With influences of 80’s alternative and classic rock, the album has features of rock and roll greats like Joan Jett, Billy Idol, and Stevie Nicks. Yet, the features do not understate Cyrus and instead illuminate her ability to generously take on and succeed at any genre as an artist.
However successful in reintroducing these sounds, what is most impactful is the personality of the album. Cyrus shows humility not seen traditionally in her work that makes the album personal, authentic, and vulnerable. She introduces these qualities quickly with the first lines of the album, “I’m not trying to have another conversation: Probably not going to want to play me on your station.” The singer embraces these insecurities of not being taken seriously as an artist. She tackles recognizing her identity in, “Never Be Me.” “If you’re looking for stable that will never be me, if you’re looking for faithful that will never be me.” She even alludes to her past, being a role model for kids and simultaneously growing up in the spotlight with every wrong move covering tabloids, “They say its bad karma when you live a double life,” she said in Bad Karma featuring Joan Jett.

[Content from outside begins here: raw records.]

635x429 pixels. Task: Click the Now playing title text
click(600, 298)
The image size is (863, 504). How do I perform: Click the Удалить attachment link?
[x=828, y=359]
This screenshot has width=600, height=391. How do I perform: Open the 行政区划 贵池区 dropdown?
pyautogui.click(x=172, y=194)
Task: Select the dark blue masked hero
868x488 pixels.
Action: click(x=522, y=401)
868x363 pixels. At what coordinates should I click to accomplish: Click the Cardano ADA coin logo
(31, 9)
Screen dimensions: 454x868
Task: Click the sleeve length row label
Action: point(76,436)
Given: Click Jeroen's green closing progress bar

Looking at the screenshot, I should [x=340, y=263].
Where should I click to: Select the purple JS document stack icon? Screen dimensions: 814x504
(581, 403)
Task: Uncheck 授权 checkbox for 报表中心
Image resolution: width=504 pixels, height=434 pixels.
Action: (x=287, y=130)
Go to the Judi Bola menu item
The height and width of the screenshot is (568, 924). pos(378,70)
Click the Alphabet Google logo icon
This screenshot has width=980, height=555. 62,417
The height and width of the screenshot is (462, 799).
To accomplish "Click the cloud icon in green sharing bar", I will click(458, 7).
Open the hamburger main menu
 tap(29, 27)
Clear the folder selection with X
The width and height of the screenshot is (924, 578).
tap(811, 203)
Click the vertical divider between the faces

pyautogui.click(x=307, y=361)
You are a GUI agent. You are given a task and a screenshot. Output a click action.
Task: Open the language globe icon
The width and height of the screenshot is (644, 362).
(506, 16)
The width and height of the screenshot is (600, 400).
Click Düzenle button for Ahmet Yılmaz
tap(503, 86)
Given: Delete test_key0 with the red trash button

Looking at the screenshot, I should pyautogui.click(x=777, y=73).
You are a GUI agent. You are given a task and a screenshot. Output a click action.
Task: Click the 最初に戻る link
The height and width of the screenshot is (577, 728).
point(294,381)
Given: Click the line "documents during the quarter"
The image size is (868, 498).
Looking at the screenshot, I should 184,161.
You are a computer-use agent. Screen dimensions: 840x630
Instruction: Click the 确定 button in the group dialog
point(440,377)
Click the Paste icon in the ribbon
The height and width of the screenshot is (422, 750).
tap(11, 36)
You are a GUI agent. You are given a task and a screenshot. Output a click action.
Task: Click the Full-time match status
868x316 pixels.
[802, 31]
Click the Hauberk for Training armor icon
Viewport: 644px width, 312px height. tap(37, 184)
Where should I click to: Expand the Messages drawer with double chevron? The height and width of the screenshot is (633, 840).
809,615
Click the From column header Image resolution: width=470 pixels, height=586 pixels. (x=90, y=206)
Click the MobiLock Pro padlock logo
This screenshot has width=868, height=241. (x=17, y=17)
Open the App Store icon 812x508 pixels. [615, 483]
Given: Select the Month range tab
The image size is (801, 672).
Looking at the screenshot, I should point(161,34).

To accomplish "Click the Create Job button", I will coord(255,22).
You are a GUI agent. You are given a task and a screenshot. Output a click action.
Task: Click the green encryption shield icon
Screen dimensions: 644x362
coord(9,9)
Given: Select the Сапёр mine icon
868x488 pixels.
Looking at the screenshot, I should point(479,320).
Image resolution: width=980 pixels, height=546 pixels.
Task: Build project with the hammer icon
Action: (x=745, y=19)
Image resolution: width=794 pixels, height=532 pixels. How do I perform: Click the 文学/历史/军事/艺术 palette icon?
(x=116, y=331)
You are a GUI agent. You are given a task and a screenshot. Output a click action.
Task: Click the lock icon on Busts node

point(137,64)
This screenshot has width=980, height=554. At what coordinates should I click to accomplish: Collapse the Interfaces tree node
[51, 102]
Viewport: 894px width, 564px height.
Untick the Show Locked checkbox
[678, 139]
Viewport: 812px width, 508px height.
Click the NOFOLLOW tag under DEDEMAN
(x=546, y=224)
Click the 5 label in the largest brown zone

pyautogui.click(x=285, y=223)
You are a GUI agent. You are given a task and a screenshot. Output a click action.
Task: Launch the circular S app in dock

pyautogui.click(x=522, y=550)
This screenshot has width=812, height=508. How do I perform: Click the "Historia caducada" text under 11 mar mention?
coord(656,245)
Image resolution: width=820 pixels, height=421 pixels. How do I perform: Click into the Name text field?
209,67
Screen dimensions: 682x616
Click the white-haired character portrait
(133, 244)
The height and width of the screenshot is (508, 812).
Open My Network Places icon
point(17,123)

Even so, Cyrus is coming out of a 10-year-long relationship, and divorce of Liam Hemsworth, and her album covers that relationship with a perspective of maturity and growth. Cyrus’s once known anthem, “Wrecking Ball,” is put to shame with the chorus in “Hate Me.” “Would it be too hard to say goodbye? I hope that it’s enough to make you cry / maybe that day you won’t hate me.” “High,” is a soft spoken ballad, somberly reflecting on her relationship, “Sometimes I stay up all night ‘cause you don’t ever talk to me in my dreams. And I think about eventually you’re holding me.”
“Golden G String,” is the last song on the album and is the perfect bow on Miley’s present. It is the embodiment of Cyrus coming full circle, “The told me I should cover it so I went the other way, I was trying to own my power, I was trying to work it out. At least It gives the paper something to talk about,” says the artist. In the album, Cyrus takes back the power once taken from her. Reflecting on the judgment she received as a teenager for embracing her body and asking the question, would the same sentiment be said to me today? In a broader perspective, she questions the male gaze, “But oh, that’s just the world that we’re livin’ in, the old boys hold all the cards and they ain’t playin’ gin. And you dare to call me crazy, have you looked around this place.” The song was supposedly written in 2017 or 2018 and inspired by Donald Trump’s famed quote from 2016, “Grab em’ by the pussy.”
2020 was not the ideal year: Coronavirus, murder hornets, wildfires, and everything unthinkable plagued it. Yet, in the midst of all of it, Miley Cyrus might just have saved rock and roll.